- **Work order**
For the string "small", find every matching line in the records and copy it.

- **The input**
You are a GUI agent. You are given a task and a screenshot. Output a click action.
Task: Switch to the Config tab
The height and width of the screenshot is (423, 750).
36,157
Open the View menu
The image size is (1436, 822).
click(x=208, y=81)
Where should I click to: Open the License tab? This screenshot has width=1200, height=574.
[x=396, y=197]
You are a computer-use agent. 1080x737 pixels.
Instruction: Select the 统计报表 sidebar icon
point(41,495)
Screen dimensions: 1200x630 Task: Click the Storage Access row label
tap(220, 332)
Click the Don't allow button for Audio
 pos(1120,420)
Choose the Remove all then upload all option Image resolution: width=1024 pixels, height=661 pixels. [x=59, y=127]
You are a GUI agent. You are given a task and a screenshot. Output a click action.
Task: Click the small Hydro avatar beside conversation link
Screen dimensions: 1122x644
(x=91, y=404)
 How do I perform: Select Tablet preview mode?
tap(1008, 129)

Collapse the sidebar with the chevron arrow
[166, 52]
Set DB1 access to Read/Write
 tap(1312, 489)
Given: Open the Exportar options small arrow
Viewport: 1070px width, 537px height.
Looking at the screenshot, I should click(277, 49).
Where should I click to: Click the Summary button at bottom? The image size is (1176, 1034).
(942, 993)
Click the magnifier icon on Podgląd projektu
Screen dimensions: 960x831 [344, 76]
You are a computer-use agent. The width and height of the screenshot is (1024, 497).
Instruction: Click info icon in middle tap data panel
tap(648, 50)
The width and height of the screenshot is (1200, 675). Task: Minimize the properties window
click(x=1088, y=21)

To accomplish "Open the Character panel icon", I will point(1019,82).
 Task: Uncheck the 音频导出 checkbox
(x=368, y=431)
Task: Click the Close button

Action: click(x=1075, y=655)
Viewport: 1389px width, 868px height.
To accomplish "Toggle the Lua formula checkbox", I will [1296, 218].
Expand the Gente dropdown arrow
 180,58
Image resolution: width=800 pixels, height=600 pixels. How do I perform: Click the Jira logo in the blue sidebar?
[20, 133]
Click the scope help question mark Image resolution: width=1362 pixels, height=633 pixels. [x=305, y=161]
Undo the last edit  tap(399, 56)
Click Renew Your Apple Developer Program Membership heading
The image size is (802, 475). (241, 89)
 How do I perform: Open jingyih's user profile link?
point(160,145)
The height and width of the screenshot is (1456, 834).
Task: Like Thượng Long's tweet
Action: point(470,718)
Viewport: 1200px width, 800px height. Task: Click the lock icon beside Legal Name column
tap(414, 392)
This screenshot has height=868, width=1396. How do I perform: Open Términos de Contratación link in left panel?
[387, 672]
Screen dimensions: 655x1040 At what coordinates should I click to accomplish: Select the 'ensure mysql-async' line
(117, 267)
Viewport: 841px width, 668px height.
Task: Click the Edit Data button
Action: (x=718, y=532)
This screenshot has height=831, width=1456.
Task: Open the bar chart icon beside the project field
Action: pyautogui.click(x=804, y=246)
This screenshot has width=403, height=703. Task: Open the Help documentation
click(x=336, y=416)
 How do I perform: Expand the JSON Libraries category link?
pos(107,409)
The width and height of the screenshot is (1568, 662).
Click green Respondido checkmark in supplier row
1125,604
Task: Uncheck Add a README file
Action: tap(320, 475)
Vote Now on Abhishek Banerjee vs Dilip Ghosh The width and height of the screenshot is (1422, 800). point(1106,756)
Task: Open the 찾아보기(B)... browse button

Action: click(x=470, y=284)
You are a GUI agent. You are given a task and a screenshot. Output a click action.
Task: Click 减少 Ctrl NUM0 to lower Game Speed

- **Answer for the task**
Task: Click the small Hydro avatar beside conversation link
Given: Open the Exportar options small arrow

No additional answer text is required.